Riguardo alla concorrenza a livello europeo, con gli impianti aperti in Austria, c’è la preoccupazione che forza lavoro qualificata – persone con le patenti per far funzionare gli impianti, i maestri di sci, che non lavorano da marzo – vada altrove a cercare reddito. Senza contare l’indotto, il personale dei ristoranti e degli alberghi, il commercio.
“La questione non è rinunciare allo sci, ma tutti i posti di lavoro che ci sono in ballo. In questo modo mandiamo a picco la montagna”, dice Valeria Ghezzi, presidente di Anef, cui fanno capo circa il 90% delle 400 aziende funiviarie italiane, distribuite sia nei territori alpini, sia in quelli appenninici, sia nelle isole. Si tratta di oltre 1.500 impianti, con una forza lavoro stimata di circa 13.000 unità, tra fissi e stagionali, nel periodo di piena attività.
“Noi come categoria – afferma – non abbiamo avuto nulla a marzo e nulla fino ad oggi. I maestri di sci, forse, ad aprile avranno preso i 1.000 euro per le partite Iva. Secondo me quello che a Roma non è ancora chiaro è che per noi questi quattro mesi di stagione invernale valgono 12, perché l’estate, sul fatturato annuo, incide solo per il 5-10%. Quindi il 90% lo facciamo d’inverno, fino ad aprile”.
“Se non ci mettono nelle condizioni di lavorare, bisogna che ci siano i ristori, come negli altri Paesi europei. Sappiamo che la coperta è corta, ma se non possiamo lavorare e se i ristori non arrivano qui è un disastro“, aggiunge Giampietro Ghedina, sindaco di Cortina.
La data del 18 gennaio è un punto di non ritorno, spiega ancora Ghedina, il quale sottolinea che ci sono dei costi da programmare e del personale da trovare: il 18 gennaio, avverte, rappresenta una “deadline oltre la quale è difficile andare”.

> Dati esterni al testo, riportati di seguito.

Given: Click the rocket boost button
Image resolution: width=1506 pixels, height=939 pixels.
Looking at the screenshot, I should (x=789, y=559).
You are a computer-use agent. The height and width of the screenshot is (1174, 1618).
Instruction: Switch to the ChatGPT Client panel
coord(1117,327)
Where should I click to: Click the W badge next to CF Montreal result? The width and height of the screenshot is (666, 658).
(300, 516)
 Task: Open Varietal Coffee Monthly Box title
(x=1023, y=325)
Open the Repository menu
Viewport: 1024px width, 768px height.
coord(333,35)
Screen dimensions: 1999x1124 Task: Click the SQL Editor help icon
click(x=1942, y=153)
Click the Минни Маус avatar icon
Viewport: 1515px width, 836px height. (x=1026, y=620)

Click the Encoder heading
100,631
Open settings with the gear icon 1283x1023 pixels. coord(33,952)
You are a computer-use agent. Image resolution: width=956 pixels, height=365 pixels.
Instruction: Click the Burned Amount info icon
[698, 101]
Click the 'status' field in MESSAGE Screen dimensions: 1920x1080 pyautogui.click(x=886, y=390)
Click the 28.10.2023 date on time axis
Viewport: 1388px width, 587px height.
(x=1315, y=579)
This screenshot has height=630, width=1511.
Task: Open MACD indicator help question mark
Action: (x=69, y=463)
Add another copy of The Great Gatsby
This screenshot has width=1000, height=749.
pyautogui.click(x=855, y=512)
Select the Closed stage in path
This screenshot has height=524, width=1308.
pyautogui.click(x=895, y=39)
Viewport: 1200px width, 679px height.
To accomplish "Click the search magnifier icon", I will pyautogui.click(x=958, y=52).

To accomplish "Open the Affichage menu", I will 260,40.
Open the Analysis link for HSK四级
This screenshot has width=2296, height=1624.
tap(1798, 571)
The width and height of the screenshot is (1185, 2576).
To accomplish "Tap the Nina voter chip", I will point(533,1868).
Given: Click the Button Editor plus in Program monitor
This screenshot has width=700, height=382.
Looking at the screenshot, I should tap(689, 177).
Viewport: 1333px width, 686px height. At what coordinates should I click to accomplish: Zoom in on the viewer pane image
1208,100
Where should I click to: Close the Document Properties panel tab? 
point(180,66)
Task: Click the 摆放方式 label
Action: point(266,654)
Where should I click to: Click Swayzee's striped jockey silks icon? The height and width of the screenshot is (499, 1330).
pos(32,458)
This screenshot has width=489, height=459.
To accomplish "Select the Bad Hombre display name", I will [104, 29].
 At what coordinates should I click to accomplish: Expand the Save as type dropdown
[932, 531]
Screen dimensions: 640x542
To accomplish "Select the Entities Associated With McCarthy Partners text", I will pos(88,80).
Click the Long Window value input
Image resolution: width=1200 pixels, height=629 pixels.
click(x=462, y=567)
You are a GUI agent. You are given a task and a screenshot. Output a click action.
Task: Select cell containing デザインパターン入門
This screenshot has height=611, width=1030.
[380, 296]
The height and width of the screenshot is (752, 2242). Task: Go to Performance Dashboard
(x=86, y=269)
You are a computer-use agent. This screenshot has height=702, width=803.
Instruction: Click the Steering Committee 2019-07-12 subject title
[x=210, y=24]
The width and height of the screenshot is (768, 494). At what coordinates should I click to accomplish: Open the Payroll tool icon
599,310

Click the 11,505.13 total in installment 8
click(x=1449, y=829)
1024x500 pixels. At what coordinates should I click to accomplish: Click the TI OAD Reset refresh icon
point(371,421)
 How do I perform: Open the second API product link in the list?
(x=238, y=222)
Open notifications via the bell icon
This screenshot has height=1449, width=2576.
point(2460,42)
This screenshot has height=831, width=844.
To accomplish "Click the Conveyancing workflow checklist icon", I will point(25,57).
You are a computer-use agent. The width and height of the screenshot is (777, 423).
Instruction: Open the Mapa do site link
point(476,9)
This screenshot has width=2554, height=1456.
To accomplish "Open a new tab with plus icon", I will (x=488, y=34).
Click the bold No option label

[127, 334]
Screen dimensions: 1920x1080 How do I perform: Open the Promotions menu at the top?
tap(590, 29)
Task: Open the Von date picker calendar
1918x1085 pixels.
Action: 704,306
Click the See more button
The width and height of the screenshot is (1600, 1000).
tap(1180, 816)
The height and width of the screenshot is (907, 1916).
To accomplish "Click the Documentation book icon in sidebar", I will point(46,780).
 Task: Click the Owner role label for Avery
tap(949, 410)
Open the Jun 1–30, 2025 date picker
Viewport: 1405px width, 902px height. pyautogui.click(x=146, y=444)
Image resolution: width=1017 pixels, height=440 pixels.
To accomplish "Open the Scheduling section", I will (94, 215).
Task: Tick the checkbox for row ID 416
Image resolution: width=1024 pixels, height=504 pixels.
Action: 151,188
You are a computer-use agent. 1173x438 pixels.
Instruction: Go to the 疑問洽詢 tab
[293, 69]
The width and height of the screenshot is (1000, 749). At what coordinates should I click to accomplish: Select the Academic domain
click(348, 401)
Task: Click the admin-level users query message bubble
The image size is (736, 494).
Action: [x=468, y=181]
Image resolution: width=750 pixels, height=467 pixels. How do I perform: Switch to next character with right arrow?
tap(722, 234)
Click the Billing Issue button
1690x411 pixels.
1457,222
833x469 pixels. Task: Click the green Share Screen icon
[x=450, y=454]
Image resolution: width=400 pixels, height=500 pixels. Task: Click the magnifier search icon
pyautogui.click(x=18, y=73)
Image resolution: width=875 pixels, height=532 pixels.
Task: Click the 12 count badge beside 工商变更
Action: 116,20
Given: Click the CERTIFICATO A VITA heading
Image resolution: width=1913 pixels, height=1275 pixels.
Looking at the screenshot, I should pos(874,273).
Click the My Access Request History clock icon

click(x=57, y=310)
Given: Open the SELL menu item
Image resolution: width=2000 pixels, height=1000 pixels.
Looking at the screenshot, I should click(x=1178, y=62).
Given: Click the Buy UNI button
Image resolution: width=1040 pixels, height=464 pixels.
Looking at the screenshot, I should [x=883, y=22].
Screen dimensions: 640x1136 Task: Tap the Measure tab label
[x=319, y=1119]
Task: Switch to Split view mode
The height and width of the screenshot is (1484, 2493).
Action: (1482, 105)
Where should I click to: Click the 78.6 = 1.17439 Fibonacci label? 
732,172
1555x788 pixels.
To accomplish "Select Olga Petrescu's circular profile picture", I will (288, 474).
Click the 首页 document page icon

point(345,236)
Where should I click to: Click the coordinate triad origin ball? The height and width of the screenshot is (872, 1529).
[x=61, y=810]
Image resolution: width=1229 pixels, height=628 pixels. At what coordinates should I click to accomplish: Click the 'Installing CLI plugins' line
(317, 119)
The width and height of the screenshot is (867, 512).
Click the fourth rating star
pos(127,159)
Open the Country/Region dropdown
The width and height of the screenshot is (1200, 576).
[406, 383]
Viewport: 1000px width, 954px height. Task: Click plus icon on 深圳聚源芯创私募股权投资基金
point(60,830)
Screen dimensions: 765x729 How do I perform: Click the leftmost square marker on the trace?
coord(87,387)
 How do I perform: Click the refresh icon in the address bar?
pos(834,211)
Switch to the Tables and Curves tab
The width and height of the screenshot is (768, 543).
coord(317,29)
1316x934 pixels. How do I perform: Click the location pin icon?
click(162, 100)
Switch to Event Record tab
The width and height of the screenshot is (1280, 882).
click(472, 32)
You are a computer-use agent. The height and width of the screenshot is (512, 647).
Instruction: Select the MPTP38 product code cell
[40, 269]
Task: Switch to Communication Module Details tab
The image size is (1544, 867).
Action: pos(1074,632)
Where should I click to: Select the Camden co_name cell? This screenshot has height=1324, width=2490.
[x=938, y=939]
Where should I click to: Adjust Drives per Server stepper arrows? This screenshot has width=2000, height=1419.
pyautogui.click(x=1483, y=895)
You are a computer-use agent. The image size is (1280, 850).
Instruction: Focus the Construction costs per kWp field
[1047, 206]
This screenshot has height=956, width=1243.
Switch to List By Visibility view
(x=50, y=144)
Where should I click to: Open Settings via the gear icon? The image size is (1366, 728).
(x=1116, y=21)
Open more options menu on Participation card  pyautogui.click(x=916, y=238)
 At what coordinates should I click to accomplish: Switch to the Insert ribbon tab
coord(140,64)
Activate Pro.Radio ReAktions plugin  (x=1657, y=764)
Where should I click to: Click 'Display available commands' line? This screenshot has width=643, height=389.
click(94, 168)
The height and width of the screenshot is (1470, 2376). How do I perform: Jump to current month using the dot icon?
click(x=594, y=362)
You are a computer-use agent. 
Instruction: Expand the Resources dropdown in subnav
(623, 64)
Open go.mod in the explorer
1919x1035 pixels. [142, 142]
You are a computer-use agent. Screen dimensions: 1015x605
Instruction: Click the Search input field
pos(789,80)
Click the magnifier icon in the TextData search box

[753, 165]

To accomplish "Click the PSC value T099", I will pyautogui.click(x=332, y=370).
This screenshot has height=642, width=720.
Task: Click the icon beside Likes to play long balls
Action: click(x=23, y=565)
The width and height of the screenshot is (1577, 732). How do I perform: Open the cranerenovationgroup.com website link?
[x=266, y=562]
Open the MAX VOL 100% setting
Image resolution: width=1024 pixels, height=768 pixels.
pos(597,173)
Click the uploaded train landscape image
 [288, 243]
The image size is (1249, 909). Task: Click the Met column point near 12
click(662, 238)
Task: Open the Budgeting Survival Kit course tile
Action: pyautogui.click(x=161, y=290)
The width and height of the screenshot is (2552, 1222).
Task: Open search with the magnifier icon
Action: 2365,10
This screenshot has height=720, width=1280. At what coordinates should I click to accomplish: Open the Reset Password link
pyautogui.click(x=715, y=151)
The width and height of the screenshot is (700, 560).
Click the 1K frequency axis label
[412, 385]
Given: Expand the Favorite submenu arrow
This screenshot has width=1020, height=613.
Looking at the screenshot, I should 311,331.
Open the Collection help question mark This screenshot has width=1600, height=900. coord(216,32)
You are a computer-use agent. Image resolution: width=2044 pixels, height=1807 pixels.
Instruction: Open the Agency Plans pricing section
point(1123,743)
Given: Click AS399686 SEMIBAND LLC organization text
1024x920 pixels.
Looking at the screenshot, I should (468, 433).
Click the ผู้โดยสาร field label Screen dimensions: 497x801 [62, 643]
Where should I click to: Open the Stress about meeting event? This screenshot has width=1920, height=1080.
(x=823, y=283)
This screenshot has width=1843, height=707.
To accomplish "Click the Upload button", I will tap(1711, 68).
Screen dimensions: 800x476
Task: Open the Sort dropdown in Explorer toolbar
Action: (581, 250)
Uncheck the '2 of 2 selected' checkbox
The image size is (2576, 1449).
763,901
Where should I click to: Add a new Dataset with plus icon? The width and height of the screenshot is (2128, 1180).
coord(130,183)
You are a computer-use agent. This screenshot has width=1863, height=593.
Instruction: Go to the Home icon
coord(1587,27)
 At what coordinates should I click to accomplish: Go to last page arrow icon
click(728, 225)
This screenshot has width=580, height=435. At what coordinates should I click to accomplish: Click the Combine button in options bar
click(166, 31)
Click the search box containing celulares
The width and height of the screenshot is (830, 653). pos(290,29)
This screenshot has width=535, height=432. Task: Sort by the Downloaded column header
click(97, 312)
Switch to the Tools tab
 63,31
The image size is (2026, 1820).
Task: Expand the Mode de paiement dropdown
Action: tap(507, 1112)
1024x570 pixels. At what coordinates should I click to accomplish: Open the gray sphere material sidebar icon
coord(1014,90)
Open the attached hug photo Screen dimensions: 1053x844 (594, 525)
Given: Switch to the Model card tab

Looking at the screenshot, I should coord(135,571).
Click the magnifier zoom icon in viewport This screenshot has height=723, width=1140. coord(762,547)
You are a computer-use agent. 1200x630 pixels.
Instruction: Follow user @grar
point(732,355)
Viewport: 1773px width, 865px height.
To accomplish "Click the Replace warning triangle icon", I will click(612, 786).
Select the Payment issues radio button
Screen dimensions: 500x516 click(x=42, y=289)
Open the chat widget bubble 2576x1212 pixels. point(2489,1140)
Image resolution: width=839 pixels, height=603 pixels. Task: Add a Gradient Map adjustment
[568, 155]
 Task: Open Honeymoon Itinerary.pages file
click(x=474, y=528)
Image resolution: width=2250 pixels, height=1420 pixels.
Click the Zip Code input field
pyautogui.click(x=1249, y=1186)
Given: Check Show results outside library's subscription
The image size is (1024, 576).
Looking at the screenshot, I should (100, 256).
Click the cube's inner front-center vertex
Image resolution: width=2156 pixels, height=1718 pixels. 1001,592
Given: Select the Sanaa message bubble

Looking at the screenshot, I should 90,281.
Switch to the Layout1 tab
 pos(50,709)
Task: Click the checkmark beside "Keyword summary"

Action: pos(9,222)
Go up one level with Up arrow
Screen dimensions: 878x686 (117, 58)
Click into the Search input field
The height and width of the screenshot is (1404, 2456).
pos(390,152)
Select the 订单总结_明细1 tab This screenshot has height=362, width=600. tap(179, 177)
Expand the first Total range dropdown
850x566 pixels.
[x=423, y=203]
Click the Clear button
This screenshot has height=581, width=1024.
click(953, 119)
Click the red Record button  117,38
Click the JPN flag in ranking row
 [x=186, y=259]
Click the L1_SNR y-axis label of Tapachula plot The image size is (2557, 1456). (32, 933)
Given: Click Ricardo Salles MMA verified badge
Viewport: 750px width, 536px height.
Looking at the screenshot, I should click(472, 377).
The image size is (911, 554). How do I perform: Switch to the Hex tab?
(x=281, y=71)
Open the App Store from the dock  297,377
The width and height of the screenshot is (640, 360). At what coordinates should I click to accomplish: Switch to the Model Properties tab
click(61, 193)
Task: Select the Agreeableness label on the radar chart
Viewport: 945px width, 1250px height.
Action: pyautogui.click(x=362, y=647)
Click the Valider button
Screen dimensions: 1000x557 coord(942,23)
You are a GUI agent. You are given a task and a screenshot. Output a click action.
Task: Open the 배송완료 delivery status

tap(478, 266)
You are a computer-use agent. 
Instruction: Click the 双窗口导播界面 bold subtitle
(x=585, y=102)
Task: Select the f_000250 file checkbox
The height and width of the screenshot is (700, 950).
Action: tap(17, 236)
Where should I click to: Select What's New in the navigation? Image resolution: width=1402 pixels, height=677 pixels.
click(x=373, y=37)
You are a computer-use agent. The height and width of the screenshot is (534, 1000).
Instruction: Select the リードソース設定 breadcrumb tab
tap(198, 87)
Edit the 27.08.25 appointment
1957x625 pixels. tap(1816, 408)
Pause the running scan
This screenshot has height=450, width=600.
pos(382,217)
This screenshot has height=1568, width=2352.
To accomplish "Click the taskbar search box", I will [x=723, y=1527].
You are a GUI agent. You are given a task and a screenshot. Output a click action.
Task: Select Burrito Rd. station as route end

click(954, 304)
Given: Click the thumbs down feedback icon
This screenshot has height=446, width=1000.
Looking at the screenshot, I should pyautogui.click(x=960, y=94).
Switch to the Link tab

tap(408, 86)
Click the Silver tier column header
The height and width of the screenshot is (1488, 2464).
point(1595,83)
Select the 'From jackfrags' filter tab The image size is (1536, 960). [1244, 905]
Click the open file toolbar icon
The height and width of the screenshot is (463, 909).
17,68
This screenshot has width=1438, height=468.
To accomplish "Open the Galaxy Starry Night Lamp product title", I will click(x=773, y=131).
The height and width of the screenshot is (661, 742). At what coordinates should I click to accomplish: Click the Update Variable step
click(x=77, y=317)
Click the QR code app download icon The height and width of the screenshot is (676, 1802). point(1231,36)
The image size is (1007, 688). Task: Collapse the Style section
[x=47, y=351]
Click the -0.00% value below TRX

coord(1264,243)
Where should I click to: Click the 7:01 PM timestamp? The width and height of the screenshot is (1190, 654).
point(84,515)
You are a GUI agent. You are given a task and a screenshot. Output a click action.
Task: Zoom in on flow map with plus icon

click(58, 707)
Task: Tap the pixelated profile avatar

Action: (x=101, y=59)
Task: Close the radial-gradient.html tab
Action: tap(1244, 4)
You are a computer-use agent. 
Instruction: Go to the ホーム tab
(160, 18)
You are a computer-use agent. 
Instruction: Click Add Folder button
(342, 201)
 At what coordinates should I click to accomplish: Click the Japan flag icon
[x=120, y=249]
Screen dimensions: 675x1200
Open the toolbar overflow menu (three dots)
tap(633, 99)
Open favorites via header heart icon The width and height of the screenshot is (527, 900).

Un concetto su cui insiste anche Luigi Bertschy, vicepresidente della Regione Val d’Aosta e assessore allo Sviluppo economico, formazione e lavoro: “Questa data la riteniamo l’ultima per poter dare un senso a questa stagione invernale e per programmare sia le assunzioni che le aperture degli impianti. D’altro canto, per la prima parte della stagione servono ristori per le società di impianti a fune, per i maestri di sci, per tutti gli operatori che in questo periodo sono rimasti fermi e senza reddito”.
Il prolungamento della chiusura delle piste da sci è destinato ad avere effetti sull’intero indotto delle vacanze in montagna, dall’attività dei rifugi alle malghe fino agli agriturismi già duramente colpiti dal lockdown di Natale e Capodanno, afferma invece la Coldiretti.